::: DOCUMENT PASSAGE

What is your story when it comes to riding motorcycles? Do you ride one? Do you have a family member/friend that was hurt while riding a motorcycle? Do you work with motorcycle accident patients? When Judiciary Subcommittee B and the House met this week, there were many stories that were told about personal experiences and how they have shaped the thought of whether House Bill 109 “Require Safety Helmets/Under 21”should be passed the bill has been converted to a study for further investigations into the details.
This is a hot topic that raises points on both sides of the argument. The arguments about safety, rights, liberty, and medical bills are not one that will end any time soon. There were interesting points made for both sides of the argument.
For HB 109:
• People need to make their own decisions and be responsible for the consequences.
• If we have the government bureaucrats regulate wearing a helmet, what else are they going to regulate?
• Motorcyclists understand the risk associated with riding.
Against HB 109:
• Cost of medical insurance will go up because there is a greater risk involved. Health care is not free; where is the money going to come from?
• Wearing a helmet saves a life and personal liberties should be for the safety of all.
So, what is your story?
“It should be the personal responsibility of the rider to decide whether they want to wear a helmet. It is a personal choice and should not be decided by any governmental agency. Helmet laws take away one’s individual liberty to decide what is best for themselves and their lives.”
–Mark, Fastest Speed 223.8MPH
Rep. John Torbett (R-Gaston), the bill’s sponsor, and motorcycle enthusiasts argued fatality rates in states with strict helmet requirements are not statistically different from those that have exceptions or none at all. But converting a bill into a study was a way to keep the debate going; otherwise the issue would have died until 2015.

::::::

YOUR TASK >> Reproduce the entire passage on the motorcycle helmet bill, House Bill 109, word for word. The rows that come next are not required.

::: INFORMATION PROVIDED

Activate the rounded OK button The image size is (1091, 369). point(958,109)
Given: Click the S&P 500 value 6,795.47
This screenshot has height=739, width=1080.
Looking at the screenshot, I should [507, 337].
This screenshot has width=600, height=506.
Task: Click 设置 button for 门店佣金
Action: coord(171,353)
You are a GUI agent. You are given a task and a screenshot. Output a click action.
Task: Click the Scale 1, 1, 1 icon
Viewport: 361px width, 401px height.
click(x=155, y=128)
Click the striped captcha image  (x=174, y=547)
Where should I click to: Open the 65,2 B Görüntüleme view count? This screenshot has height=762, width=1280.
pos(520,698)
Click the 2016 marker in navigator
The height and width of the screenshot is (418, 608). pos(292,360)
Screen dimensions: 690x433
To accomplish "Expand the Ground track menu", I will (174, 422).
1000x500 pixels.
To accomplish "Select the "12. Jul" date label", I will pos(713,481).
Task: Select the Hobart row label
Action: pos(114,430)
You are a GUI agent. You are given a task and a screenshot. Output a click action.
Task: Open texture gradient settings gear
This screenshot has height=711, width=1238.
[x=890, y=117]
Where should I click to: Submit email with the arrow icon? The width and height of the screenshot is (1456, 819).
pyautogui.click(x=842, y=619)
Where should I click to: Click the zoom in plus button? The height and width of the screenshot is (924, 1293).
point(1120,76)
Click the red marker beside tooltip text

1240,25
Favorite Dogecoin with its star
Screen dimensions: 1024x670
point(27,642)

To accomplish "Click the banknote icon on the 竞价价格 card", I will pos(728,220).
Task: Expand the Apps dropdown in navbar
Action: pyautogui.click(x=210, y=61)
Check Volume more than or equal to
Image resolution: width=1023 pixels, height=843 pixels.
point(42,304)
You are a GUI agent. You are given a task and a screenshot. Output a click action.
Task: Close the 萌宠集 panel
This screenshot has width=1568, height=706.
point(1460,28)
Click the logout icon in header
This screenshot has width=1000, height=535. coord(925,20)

::::::

TASK RESULT >>
What is your story when it comes to riding motorcycles? Do you ride one? Do you have a family member/friend that was hurt while riding a motorcycle? Do you work with motorcycle accident patients? When Judiciary Subcommittee B and the House met this week, there were many stories that were told about personal experiences and how they have shaped the thought of whether House Bill 109 “Require Safety Helmets/Under 21”should be passed the bill has been converted to a study for further investigations into the details.
This is a hot topic that raises points on both sides of the argument. The arguments about safety, rights, liberty, and medical bills are not one that will end any time soon. There were interesting points made for both sides of the argument.
For HB 109:
• People need to make their own decisions and be responsible for the consequences.
• If we have the government bureaucrats regulate wearing a helmet, what else are they going to regulate?
• Motorcyclists understand the risk associated with riding.
Against HB 109:
• Cost of medical insurance will go up because there is a greater risk involved. Health care is not free; where is the money going to come from?
• Wearing a helmet saves a life and personal liberties should be for the safety of all.
So, what is your story?
“It should be the personal responsibility of the rider to decide whether they want to wear a helmet. It is a personal choice and should not be decided by any governmental agency. Helmet laws take away one’s individual liberty to decide what is best for themselves and their lives.”
–Mark, Fastest Speed 223.8MPH
Rep. John Torbett (R-Gaston), the bill’s sponsor, and motorcycle enthusiasts argued fatality rates in states with strict helmet requirements are not statistically different from those that have exceptions or none at all. But converting a bill into a study was a way to keep the debate going; otherwise the issue would have died until 2015.